Les oeufs fatidiques, Diablerie et autres récits
de Mikhaïl Boulgakov

critiqué par Saule, le 19 juillet 2004
(Bruxelles - 58 ans)


La note:  étoiles
Quand le diable s'en mêle
Le diable n'est nommé explicitement que dans une des quatre nouvelles de ce recueil (Diablerie) mais sa présence n'est jamais très loin dans chacune, que ce soit sous les traits du destin (dans la première le malheur arrive par l'entremise d'un certain Rokk, soit le destin en russe) ou sous les traits d'un personnage sortis d'un livre de Gogol dans une autre. Boulgakov laisse libre cours à son imagination débordante dans ces quatre récits trépidants, des nouvelles publiées en 1925 et qui par chance échappèrent à la censure, malgré la satire à peine déguisée du système communiste, de la bureaucratie et de la bêtise humaine.

Dans la nouvelle titre, les oeufs fatidiques, un savant fou invente un système qui permet d'accélérer l'éclosion et la croissance des oeufs de batraciens. Malheureusement un homme politique décide de s'approprier l'invention et de l'appliquer à l'élevage de poules. Idée funeste, car avec un coup de main du destin sous la forme d'une malencontreuse inversion d'oeufs, c'est une catastrophe d'une ampleur sans précédent qui se déclenche et va mettre Moscou en émoi. Cette nouvelle surréaliste, qui oscille entre l'absurde et la satire, est racontée avec un art consommé de la drôlerie. Le professeur Persikoff est un personnage particulièrement truculent : maniaque et puéril, il est très colérique et terrorise ses étudiants (j'ai bien ri lorsqu'il se vante d'avoir recalé tout ses étudiants sur une question de mandibules de batraciens). Amoureux de ses bestioles, il n'en reste pas moins le personnage le plus humain de cette histoire.
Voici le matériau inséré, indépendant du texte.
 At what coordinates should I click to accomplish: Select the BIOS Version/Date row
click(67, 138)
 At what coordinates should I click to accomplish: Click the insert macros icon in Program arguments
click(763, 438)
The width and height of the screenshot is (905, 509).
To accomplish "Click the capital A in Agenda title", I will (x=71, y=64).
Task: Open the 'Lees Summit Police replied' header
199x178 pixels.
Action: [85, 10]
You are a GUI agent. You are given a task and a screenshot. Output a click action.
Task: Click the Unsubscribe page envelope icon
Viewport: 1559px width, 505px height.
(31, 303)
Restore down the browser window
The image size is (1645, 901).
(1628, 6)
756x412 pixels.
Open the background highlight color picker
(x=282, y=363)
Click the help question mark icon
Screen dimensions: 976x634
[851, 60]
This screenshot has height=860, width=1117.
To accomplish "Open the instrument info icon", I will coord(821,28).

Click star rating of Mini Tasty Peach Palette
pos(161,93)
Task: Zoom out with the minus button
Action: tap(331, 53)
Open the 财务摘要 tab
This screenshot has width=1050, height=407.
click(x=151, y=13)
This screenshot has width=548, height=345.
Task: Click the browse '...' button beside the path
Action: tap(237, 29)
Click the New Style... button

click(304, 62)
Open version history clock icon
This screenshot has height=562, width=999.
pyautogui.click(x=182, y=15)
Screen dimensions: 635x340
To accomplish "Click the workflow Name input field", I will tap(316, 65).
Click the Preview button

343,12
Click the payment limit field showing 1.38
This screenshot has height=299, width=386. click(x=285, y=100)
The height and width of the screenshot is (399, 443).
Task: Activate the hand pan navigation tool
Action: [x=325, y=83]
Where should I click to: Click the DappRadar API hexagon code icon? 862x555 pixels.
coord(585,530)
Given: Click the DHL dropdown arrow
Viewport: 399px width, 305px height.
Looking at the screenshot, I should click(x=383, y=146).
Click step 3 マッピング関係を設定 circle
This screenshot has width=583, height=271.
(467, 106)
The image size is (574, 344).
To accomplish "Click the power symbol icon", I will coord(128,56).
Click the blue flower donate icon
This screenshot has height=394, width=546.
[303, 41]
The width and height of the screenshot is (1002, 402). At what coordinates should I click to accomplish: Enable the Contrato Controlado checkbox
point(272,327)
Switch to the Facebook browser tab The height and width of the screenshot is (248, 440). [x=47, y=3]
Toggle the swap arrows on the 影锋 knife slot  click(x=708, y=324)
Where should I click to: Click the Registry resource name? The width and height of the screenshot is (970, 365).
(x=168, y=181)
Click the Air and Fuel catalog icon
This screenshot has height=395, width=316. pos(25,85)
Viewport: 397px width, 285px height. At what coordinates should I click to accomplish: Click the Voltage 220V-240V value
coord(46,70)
La deuxième nouvelle, ma préférée, raconte dans un crescendo effarant l'histoire d'un employé planqué dans un ministère qui perd sa place du jours au lendemain. C'est l'irruption du diabolique et de l'absurde dans sa vie et dans les ministères de Moscou, une déferlante proprement stupéfiante. Pour notre plus grand bonheur car Boulgakov allie l'ironie, la dérision et un solide sens de l'humour à la perfection. Le récit s'emballe tellement qu'on se demande bien ou tout cela va se terminer. Cette nouvelle, parue dans la colletion 2 euros de Folio, fait l'objet d'une critique sur ce site.

Les deux dernières sont très courtes. Juste quelques pages pour la dernière, dans laquelle un personnage sorti d'un livre de Gogol ("Les âmes mortes") fait irruption à Moscou et connaît une ascension fulgurante. L'occasion pour Boulgakov de dénoncer les abus et les aberrations d'un système corrompu.